Supporting your local library either by patronizing in person or through the Libby app is also a money-saving way to be a good book-loving community member.
Reading can be a solitary act, but it’s more fun to build community around it. Joining a book club, be it online (might I suggest one) or IRL with friends, helps motivate you to make reading a regular habit. It also helps to expand your horizons. These past several months with FBC, I’ve read books I wouldn’t have otherwise heard of. And having a group with which to talk about them made me feel even more engaged with the texts.
Keep a Journal
No matter how much time I spend with a book and no matter how I might love it, several months later, it’s hard for me to remember exactly how I felt or what parts of it I loved most. I’ve made a habit out of writing a little bit about each book I’ve read so I can refer back to my impressions later. You might consider doing this the analog way, like I do, or keeping a personal or public blog where you record your thoughts. I find it helps me not only to remember what I read but to think a little more deeply about it, too.

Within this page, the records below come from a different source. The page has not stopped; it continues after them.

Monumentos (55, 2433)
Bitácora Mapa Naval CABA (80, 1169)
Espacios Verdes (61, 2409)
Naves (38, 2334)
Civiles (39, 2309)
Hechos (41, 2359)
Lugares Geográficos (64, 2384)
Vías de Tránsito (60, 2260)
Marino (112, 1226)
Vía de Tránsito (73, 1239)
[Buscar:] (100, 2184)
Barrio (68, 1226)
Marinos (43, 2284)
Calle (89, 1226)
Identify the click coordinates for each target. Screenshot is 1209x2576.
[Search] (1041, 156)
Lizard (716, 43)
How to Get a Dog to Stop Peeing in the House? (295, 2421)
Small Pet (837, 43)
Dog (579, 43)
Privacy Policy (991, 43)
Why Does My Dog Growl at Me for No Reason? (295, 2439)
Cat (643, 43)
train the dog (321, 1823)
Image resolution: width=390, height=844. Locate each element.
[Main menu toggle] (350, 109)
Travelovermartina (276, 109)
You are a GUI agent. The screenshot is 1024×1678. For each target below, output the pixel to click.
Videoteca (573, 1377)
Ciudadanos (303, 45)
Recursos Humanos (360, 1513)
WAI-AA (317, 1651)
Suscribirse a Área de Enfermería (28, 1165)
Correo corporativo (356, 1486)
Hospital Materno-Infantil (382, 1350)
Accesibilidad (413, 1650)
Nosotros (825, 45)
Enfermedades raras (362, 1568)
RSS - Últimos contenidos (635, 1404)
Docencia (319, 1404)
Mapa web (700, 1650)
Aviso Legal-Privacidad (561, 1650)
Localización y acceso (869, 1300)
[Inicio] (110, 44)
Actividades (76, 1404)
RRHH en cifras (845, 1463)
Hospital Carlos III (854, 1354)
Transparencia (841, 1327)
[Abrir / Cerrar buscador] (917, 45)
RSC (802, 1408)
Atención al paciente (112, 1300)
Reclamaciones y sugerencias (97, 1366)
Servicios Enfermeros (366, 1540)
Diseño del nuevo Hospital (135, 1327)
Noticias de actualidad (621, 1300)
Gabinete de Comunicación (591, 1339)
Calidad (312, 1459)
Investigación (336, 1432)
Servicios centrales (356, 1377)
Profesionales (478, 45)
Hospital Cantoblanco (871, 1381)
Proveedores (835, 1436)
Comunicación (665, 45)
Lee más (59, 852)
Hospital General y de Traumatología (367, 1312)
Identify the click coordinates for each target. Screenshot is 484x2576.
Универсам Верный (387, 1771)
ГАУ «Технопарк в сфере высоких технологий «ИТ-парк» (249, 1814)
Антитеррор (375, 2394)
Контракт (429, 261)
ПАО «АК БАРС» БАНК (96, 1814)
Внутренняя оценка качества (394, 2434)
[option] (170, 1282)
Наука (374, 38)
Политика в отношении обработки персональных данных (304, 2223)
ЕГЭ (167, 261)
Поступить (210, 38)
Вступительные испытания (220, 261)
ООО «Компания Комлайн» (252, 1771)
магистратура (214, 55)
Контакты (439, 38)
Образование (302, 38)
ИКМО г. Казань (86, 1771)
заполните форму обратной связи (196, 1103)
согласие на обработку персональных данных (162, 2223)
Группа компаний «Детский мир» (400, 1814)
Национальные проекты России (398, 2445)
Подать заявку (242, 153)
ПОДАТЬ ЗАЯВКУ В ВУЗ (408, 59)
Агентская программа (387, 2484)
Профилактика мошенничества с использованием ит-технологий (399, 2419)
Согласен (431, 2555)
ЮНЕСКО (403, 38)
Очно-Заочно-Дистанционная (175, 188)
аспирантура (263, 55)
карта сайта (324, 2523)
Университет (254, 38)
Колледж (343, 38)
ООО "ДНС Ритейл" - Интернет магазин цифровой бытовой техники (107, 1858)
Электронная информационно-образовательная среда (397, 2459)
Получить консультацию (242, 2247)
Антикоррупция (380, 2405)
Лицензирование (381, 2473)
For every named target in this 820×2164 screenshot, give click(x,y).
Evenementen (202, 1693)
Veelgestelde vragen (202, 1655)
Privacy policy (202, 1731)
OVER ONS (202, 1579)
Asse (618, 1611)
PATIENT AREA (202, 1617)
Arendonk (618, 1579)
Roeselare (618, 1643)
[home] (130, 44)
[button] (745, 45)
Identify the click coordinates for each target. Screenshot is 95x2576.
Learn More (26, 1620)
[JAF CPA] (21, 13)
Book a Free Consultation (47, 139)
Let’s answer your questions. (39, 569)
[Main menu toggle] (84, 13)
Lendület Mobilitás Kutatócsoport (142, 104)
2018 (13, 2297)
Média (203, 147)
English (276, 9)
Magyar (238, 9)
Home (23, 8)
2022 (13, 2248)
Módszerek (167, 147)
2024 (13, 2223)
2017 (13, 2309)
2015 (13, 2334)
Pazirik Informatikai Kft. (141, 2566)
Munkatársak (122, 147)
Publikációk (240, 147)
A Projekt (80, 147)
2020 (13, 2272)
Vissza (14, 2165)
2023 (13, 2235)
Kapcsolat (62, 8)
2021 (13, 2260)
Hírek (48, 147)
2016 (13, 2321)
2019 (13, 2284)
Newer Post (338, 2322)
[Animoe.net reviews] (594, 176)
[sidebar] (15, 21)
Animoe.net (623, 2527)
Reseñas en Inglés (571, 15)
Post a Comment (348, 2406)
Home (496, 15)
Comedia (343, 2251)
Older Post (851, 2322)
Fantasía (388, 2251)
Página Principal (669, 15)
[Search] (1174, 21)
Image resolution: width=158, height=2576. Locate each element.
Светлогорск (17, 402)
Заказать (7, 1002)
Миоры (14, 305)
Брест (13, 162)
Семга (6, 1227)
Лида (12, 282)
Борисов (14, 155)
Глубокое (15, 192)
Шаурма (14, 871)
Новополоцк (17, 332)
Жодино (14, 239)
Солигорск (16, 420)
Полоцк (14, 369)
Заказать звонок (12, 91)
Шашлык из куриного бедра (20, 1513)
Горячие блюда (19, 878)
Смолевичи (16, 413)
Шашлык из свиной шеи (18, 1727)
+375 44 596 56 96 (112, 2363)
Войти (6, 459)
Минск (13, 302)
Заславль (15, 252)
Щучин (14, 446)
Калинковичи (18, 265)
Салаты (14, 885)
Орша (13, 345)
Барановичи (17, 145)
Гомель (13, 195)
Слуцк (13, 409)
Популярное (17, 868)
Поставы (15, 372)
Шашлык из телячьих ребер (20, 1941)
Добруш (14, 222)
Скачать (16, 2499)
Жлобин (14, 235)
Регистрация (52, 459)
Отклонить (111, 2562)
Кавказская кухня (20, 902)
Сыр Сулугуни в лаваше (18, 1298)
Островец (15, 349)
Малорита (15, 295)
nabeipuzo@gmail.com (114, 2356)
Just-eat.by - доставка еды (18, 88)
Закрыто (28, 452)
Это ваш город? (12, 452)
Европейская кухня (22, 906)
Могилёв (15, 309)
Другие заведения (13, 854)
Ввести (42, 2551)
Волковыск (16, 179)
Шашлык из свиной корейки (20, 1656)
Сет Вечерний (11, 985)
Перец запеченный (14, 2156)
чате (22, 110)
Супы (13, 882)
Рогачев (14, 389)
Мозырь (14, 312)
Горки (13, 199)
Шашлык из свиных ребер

Get Out of Your Comfort Zone
It’s easy to fall into reading habits, to just read the things that are popular at the time, to stick to the same authors, regions, time periods, or genres, but trying something new can be rewarding. I read Mad Honey last week, at the recommendation of a friend, knowing only that it was a suspenseful murder mystery. Not normally my speed, but I ended up recommending it to others.
I also started listening to audiobooks this year. It turns out that I love them and can’t believe I waited this long to try listening. Is there a format or genre or subject you’ve been resistant to trying? You might be surprised by what you find when you stretch your limits.
Resolve to Read Slowly
This intention is sort of the polar opposite of most people’s reading resolutions, but it is an intriguing one. The writer Yiyun Li, whose most recent work is The Book of Goose, describes herself as a “patient reader,” and instructs her students to be the same. Alternating between books and limiting herself to about 10 pages per day of each, Li says she is able to savor both the words on the page and the worlds they depict. I really love this idea of what seems like a more mindful reading practice.
To be completely honest, though, I am not a particularly patient person, especially when it comes to finding out how the plot of a story I love unfolds. While I am not sure this is a reading resolution I can actually adhere to, it’s one I might give a try. If it doesn’t work out, I’ll move on to my next goal, which will be just as worthy.